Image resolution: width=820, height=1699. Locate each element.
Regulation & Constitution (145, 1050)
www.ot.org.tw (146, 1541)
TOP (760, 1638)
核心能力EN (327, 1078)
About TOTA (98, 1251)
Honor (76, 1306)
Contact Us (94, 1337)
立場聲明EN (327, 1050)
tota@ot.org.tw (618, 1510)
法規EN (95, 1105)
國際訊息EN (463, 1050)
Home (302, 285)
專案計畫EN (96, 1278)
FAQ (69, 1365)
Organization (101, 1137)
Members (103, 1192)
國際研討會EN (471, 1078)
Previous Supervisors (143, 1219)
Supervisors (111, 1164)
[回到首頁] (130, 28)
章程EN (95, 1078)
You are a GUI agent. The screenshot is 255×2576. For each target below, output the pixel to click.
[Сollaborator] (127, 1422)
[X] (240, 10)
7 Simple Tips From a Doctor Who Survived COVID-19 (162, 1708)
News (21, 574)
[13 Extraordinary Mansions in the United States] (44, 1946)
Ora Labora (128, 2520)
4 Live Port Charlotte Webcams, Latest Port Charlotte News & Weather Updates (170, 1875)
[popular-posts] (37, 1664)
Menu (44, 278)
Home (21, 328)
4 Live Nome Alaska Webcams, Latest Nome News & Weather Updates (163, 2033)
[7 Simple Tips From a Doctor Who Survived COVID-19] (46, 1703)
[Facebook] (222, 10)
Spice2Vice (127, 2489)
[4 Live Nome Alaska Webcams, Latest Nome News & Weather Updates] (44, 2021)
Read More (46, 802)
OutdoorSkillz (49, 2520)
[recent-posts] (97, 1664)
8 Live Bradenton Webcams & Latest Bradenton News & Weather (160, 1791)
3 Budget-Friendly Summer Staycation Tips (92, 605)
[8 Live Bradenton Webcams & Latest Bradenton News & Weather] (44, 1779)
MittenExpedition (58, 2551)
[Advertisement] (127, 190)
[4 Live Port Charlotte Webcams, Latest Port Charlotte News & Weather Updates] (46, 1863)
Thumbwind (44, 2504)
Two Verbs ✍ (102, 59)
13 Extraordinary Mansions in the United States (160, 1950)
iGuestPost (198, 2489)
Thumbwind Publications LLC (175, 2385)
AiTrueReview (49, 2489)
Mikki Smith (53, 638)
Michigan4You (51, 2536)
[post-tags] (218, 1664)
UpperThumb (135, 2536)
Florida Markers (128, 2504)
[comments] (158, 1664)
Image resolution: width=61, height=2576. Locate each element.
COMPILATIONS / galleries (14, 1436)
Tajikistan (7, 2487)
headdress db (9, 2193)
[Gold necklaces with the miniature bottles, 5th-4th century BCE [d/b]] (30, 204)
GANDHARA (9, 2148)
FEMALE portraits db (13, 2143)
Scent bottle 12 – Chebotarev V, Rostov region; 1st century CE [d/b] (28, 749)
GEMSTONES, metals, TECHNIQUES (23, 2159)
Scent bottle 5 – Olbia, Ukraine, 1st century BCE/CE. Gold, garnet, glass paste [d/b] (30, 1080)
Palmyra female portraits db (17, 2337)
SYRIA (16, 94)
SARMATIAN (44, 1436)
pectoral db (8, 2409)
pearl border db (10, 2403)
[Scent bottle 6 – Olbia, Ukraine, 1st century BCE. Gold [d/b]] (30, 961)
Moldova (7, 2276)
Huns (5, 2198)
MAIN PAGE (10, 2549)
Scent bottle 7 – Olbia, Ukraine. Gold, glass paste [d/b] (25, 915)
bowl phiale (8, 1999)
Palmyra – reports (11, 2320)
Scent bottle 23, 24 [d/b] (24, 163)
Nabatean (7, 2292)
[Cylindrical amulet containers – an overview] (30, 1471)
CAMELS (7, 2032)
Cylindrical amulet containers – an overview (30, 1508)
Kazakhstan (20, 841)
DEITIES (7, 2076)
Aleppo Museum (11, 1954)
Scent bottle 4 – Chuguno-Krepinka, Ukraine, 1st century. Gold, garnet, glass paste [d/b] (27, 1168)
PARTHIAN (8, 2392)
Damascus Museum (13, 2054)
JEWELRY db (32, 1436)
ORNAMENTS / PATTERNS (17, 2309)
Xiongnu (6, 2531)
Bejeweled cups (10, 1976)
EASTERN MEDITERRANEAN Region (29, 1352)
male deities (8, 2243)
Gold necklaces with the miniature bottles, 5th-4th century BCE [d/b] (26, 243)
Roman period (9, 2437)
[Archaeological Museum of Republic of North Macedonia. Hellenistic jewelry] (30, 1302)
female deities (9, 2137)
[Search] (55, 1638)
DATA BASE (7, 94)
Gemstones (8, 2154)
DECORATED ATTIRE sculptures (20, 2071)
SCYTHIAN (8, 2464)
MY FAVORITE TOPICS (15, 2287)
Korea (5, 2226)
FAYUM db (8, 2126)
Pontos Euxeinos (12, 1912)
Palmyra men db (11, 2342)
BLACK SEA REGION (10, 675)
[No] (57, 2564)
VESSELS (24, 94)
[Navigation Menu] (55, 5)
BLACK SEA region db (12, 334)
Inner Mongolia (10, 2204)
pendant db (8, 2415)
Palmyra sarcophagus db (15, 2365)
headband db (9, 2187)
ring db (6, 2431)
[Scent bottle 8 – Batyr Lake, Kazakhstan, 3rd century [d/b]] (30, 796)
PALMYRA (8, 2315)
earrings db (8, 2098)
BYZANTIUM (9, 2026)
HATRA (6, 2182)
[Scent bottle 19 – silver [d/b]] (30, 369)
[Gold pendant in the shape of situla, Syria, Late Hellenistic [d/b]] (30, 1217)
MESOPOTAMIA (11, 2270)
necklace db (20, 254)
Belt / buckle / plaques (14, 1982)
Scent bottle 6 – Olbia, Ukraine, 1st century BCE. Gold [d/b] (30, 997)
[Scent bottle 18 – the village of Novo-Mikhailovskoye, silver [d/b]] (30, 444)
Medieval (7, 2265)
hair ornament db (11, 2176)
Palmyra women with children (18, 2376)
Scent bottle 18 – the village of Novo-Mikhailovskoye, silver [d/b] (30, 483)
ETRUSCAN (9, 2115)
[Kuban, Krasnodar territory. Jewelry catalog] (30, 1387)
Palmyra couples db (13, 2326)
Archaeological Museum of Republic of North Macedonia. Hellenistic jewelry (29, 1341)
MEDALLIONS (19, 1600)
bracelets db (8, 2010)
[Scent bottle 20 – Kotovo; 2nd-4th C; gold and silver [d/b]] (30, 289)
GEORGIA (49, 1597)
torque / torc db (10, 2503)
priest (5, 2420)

┄┄┄┄┄┄┄┄┄┄

§ **Task item**
Above are the records; from them, give again exactly the lines from the one containing "AiTrueReview (49, 2489)" to the one containing "SYRIA (16, 94)", both lines included, and nothing more.

§ **Solution**
AiTrueReview (49, 2489)
Mikki Smith (53, 638)
Michigan4You (51, 2536)
[post-tags] (218, 1664)
UpperThumb (135, 2536)
Florida Markers (128, 2504)
[comments] (158, 1664)
Image resolution: width=61, height=2576. Locate each element.
COMPILATIONS / galleries (14, 1436)
Tajikistan (7, 2487)
headdress db (9, 2193)
[Gold necklaces with the miniature bottles, 5th-4th century BCE [d/b]] (30, 204)
GANDHARA (9, 2148)
FEMALE portraits db (13, 2143)
Scent bottle 12 – Chebotarev V, Rostov region; 1st century CE [d/b] (28, 749)
GEMSTONES, metals, TECHNIQUES (23, 2159)
Scent bottle 5 – Olbia, Ukraine, 1st century BCE/CE. Gold, garnet, glass paste [d/b] (30, 1080)
Palmyra female portraits db (17, 2337)
SYRIA (16, 94)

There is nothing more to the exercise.